On Monday, NH confirmed that privately owned Grupo Barceló had proposed a merger of the two companies, a combination that would vault both above rival Melia as the country’s largest homegrown hotel operator. Barcelo says its proposal, which would result in it owning 60 per cent of the combined entity, values NH shares at €7.08 each, a premium of 27 per cent to the undisturbed price. But an implied enterprise value of around 11 times forecast earnings (before interest, tax, depreciation and amortisation) is a lower multiple than Accor’s recent acquisition of Mantra.
In contrast to many hotel groups, NH owns or leases most of its properties, which are primarily located in European cities. It is a recovery story, having nearly collapsed under the weight of its debts in 2013. Barceló’s recent record has been more polished. Revenues and ebitda have doubled in the past four years. Its hotels are skewed towards resorts.

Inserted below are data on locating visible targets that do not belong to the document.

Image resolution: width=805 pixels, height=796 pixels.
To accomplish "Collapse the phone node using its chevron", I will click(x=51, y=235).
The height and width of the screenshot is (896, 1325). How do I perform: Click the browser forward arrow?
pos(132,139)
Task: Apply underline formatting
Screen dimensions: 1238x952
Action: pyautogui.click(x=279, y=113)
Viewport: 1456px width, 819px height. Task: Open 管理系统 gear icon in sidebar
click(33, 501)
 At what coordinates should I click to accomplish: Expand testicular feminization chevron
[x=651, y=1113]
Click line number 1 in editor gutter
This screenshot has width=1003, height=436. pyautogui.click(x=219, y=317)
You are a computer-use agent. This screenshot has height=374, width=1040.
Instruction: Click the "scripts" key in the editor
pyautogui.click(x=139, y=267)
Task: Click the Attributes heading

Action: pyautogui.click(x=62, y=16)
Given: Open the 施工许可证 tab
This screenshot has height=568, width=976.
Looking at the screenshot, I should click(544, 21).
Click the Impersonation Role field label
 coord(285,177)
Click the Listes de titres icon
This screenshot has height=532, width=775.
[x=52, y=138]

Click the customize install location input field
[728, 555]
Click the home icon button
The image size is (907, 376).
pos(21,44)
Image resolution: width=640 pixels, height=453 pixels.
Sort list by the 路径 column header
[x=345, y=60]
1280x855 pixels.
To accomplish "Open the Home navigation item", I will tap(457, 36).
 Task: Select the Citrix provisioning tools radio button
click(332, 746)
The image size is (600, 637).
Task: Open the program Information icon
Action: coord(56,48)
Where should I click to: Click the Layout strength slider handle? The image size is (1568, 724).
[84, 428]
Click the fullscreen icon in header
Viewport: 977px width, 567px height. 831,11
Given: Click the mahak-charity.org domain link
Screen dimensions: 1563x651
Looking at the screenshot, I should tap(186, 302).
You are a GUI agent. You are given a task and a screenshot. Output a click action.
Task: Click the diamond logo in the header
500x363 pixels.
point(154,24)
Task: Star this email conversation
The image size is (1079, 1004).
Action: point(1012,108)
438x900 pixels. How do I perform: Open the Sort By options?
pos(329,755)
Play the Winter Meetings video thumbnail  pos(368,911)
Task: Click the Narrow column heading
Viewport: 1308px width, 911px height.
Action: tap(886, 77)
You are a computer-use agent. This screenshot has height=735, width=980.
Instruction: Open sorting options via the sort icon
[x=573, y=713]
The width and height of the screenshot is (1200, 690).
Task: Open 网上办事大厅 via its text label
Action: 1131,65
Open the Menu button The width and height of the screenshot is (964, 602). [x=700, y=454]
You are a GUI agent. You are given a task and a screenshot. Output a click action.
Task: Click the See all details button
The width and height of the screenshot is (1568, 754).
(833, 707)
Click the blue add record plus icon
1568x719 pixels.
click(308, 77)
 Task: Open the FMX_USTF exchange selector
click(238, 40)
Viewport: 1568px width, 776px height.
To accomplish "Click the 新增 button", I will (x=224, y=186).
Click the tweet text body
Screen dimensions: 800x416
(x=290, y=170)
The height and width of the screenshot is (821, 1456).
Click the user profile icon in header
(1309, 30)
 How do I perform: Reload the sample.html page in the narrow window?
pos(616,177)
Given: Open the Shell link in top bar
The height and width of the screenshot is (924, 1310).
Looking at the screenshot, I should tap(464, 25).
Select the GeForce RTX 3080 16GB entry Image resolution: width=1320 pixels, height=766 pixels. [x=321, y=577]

The combined group would boast 198 hotels in Spain, giving it more pricing power in a buoyant market. Despite the terrorist attack on Barcelona, UBS forecasts that this summer will be one of the best for Spain’s hospitality industry, with average occupancy of 80 per cent. The addition of Barcelo would also give the merged group a more material presence in the Americas, and Berenberg estimates annual cost savings of up to €80m.
Chinese conglomerate HNA Group owns 29 per cent of NH. After losing its board representation and under political pressure at home, it may welcome an exit. Or it may fancy engineering a combination of NH with Stockholm-listed Rezidor, which it controls. Whether the mooted Iberian titan ever gets to its feet may well be decided in Haikou rather than Madrid.